## RECORDED INFORMATION:
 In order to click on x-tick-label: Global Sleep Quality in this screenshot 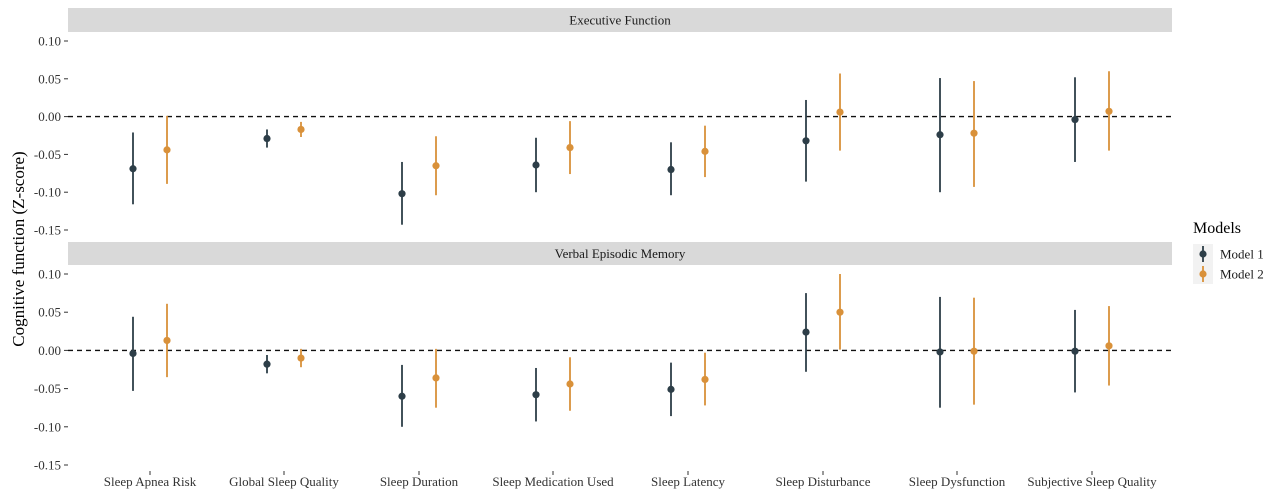, I will do `click(284, 482)`.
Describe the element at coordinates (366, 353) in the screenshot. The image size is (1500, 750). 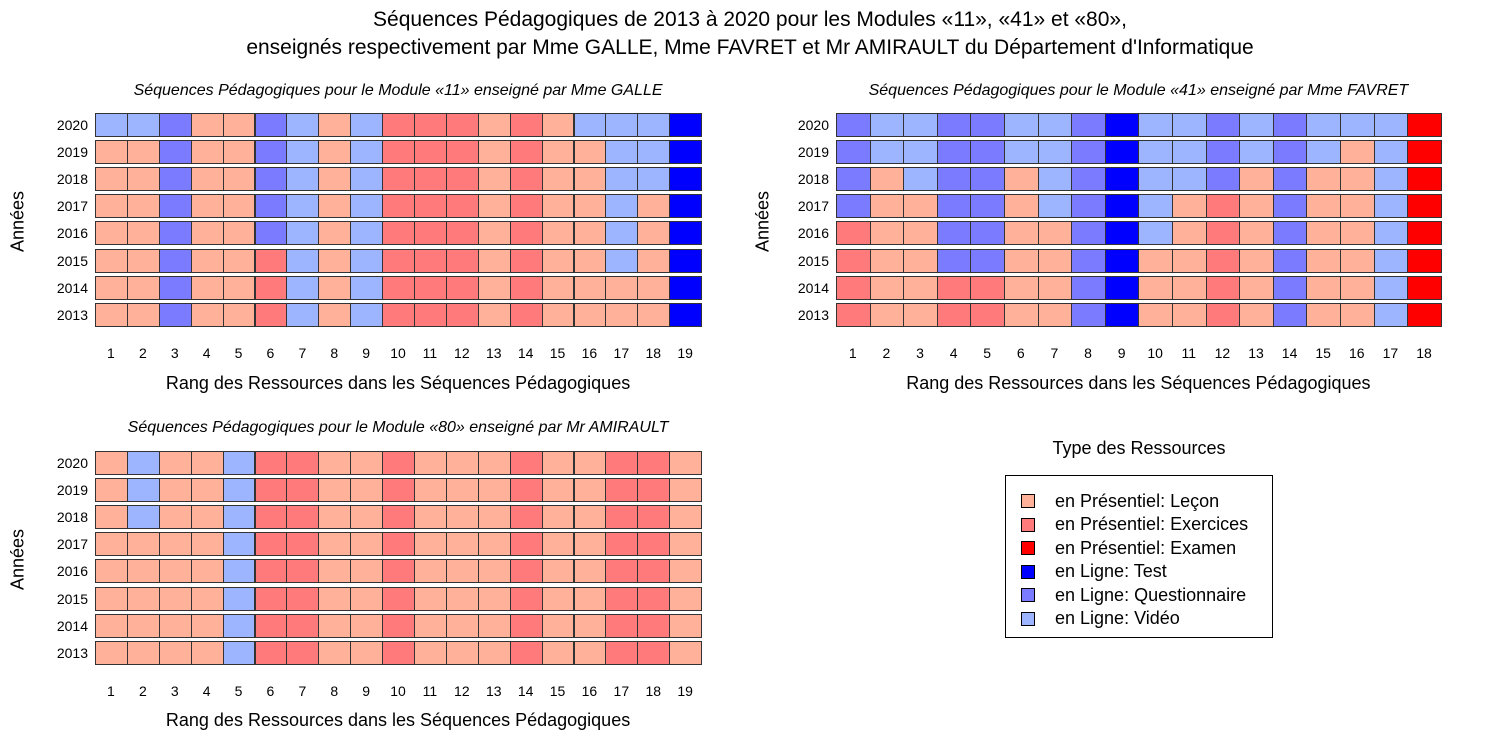
I see `rank-tick-label: 9` at that location.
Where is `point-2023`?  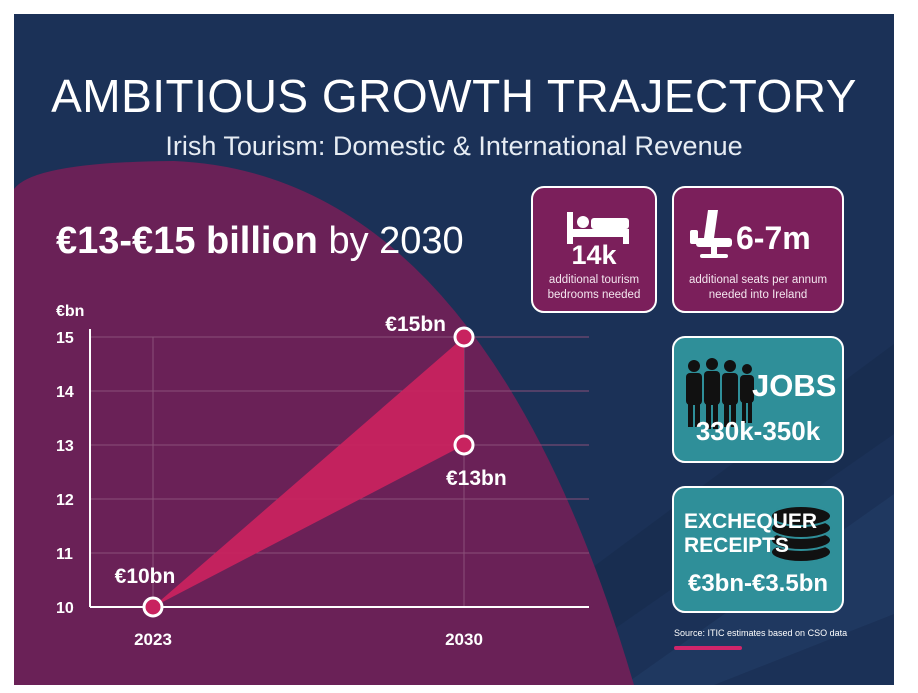
point-2023 is located at coordinates (153, 607).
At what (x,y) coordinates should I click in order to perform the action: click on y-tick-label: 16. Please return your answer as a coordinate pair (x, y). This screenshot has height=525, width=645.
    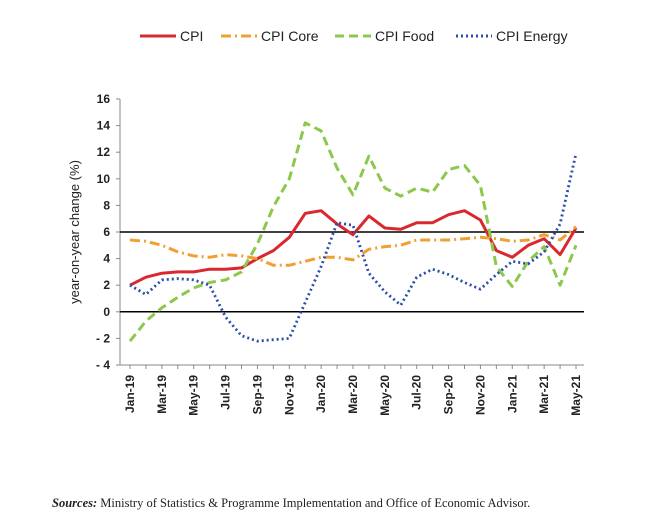
    Looking at the image, I should click on (104, 99).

## EXERCISE DESCRIPTION:
How many lines of the material above contain the string "should", with case taken into account? Reply with the number alone.

## SOLUTION TO THIS EXERCISE:
2